Apply complete! Resources: 1 added, 0 changed, 1 destroyed.

Outputs:

current_secret = <sensitive>
even_keep = 101152
odd_keep = 101152

And so on until...

Change of Year

terraform apply -auto-approve -var="date=202401"
......
**Plan: 2 to add, 0 to change, 2 to destroy.**

Changes to Outputs:
# Warning: this attribute value will be marked as sensitive and will not
# display in UI output after applying this change.
~ current_secret = (sensitive value)
~ even_keep = 101152 -> 101200
~ odd_keep = 101152 -> 101201
random_password.odd: Destroying... [id=none]
random_password.even: Destroying... [id=none]
random_password.odd: Destruction complete after 0s
random_password.even: Destruction complete after 0s
random_password.odd: Creating...
random_password.even: Creating...
random_password.even: Creation complete after 0s [id=none]
random_password.odd: Creation complete after 0s [id=none]

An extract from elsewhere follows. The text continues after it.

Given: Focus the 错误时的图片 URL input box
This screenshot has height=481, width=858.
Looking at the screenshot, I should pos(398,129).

Apply complete! Resources: 2 added, 0 changed, 2 destroyed.

Outputs:

current_secret = <sensitive>
even_keep = 101200
odd_keep = 101201

Ruh Oh. Two to change in the plan. This is cycling both passwords at the same time. Assuming your application can handle this then no worries. However, this does go against the initial approach to have a rolling 60 day secret and to enable app teams to seamlessly traverse the changes and be in control of the own release cycle. And from experience not all the apps we were controlling with this method could handle the change of both. Cue some rather confused support tickets about 401 entries in logs and general sketchy authentication behaviour.

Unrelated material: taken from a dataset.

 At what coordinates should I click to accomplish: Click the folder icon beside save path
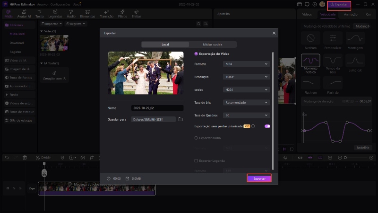coord(180,120)
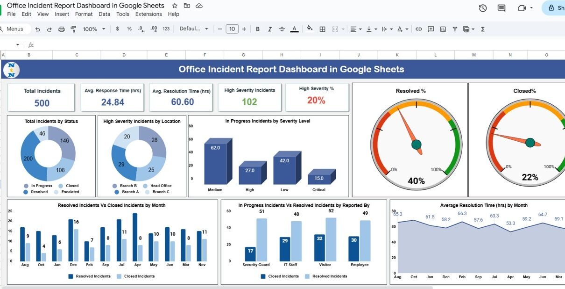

After some dive through the logs and pipeline output we can see the pattern and see both passwords are changing. Throwing the data in to Excel for simplicity we can see that the maths used will work fine for months 1-12 of a particular year but changing the year will always yield this behaviour.

The Fix

Alas, my maths brain has long since been used up and try as I might I could not fathom a suitable equation to handle this so I went a bit more hardcoded in the approach assuming that the Gregorian calendar is unlikely to change. The core concept stays the same though:

  • have two credentials
  • automate the cycling of them every 60 days
  • automate allocation of them based on a known pattern
  • not have to bodge anything bleary eyed on New Years day with a hangover.

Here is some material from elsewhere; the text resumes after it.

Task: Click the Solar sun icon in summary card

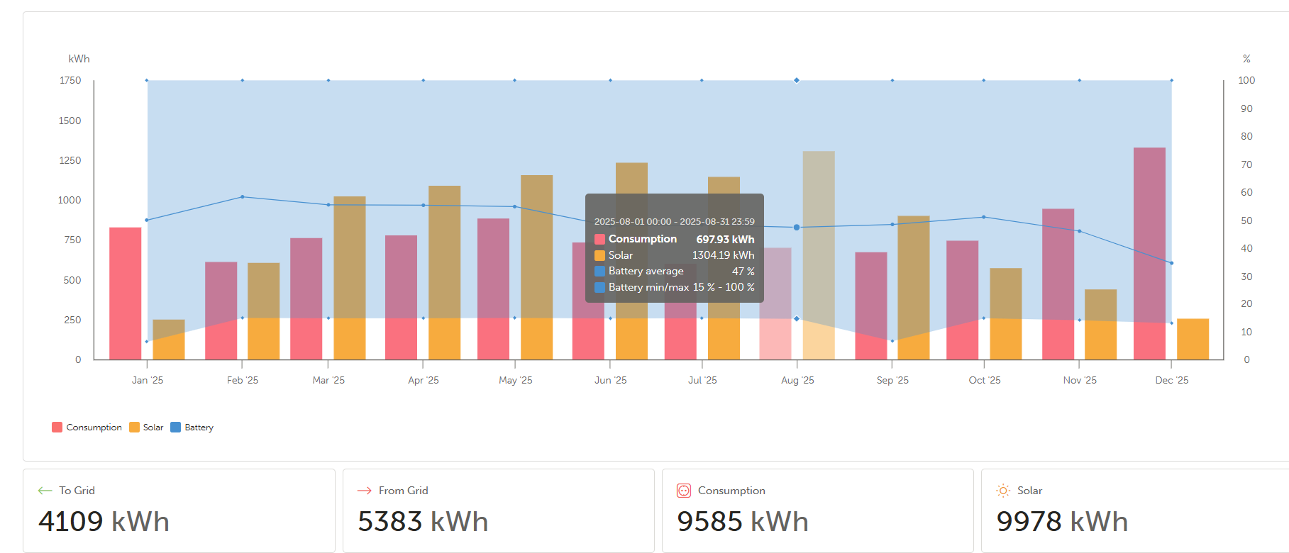Action: 1003,491
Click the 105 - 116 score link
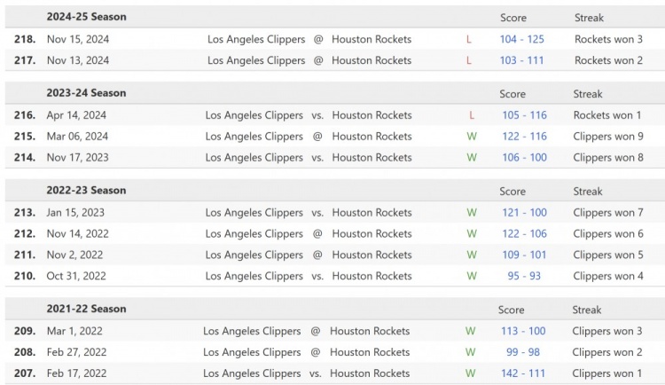The height and width of the screenshot is (385, 665). [x=524, y=115]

To acheive this I made use of a lookup function and ditched using the year in the input and just having the numeric value of the month:

variable "date" {

  type = string

}



locals {

  odd_keeper  = lookup({"01"="01", "02"="01", "03"="02", "04"="02", "05"="03", "06"="03", "07"="04", "08"="04", "09"="05", "10"="05", "11"="06", "12"="06"}, var.date, "odd_default")

  even_keeper = lookup({"01"="00", "02"="01", "03"="01", "04"="02", "05"="02", "06"="03", "07"="03", "08"="04", "09"="04", "10"="05", "11"="05", "12"="00"}, var.date, "even_default")

  use_even    = tonumber(var.date) % 2 == 0

}

Or in a table format for easier reading it looks like this:

MonthInputEvenOdd
Jan-2023010001
Feb-22020101
Mar-22030102
Apr-22040202
May-22050203
Jun-22060303
Jul-22070304
Aug-22080404
Sep-22090405
Oct-22100505
Nov-22110506
Dec-22120006
Jan-23010001
Feb-23020101
Mar-23030102
Apr-23040202

The key takeaway is that Jan and Dec for Even passwords have the same value so they survive a year change meaning both values do not get blatted on New Years Day. The rest of the code remains pretty much the same and the mechanism for rotation just needs to reference the new locals values instead of the previous.